- [Texte extrait]:
Il faut encore noter un dernier élément qui peut jouer dans l’utilisation du terme de σύστασις, à savoir la parenté avec le terme de μετανάστασις, dont nous avons annoncé le caractère central dans cette exégèse aussi bien pour son sens que pour sa forme même. Philon peut ici chercher à présenter l’opposé de la migration, à savoir une situation de rassemblement et d’immobilité, marqué par le préfixe συν- auquel s’oppose le premier préfixe de μετανάστασις, μετα-, qui exprime le changement, le déplacement. D’ailleurs, le deuxième préfixe, ἀνα-, est employé aussitôt dans ἀναλύεται, pour décrire le processus inverse de celui de la composition, qui fait retourner à la terre, tout comme le départ d’Abraham le conduit vers une autre terre. Nous verrons que Philon joue un peu plus loin, de façon semblable, sur la racine du verbe ἵστημι et sur le deuxième préfixe, ἀνα-.

- [Section des données]:
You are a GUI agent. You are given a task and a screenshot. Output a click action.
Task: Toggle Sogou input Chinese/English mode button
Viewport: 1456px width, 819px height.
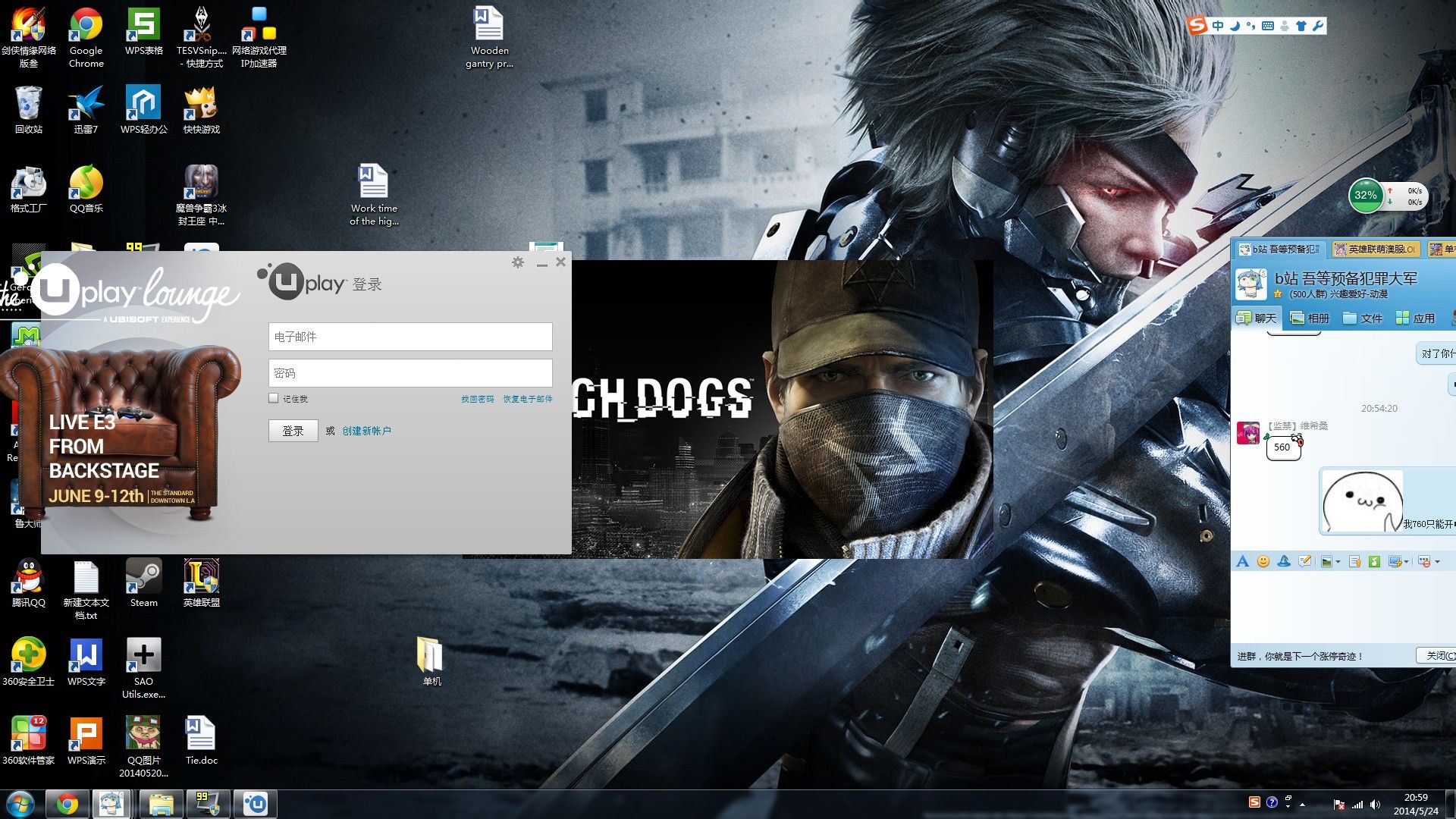[x=1218, y=26]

- [Consigne]: Transcrivez mot pour mot le passage du texte extrait qui commence par « Il faut encore » et se poursuit jusqu'à « deuxième préfixe, ἀνα-. ».

- [Solution proposée]:
Il faut encore noter un dernier élément qui peut jouer dans l’utilisation du terme de σύστασις, à savoir la parenté avec le terme de μετανάστασις, dont nous avons annoncé le caractère central dans cette exégèse aussi bien pour son sens que pour sa forme même. Philon peut ici chercher à présenter l’opposé de la migration, à savoir une situation de rassemblement et d’immobilité, marqué par le préfixe συν- auquel s’oppose le premier préfixe de μετανάστασις, μετα-, qui exprime le changement, le déplacement. D’ailleurs, le deuxième préfixe, ἀνα-, est employé aussitôt dans ἀναλύεται, pour décrire le processus inverse de celui de la composition, qui fait retourner à la terre, tout comme le départ d’Abraham le conduit vers une autre terre. Nous verrons que Philon joue un peu plus loin, de façon semblable, sur la racine du verbe ἵστημι et sur le deuxième préfixe, ἀνα-.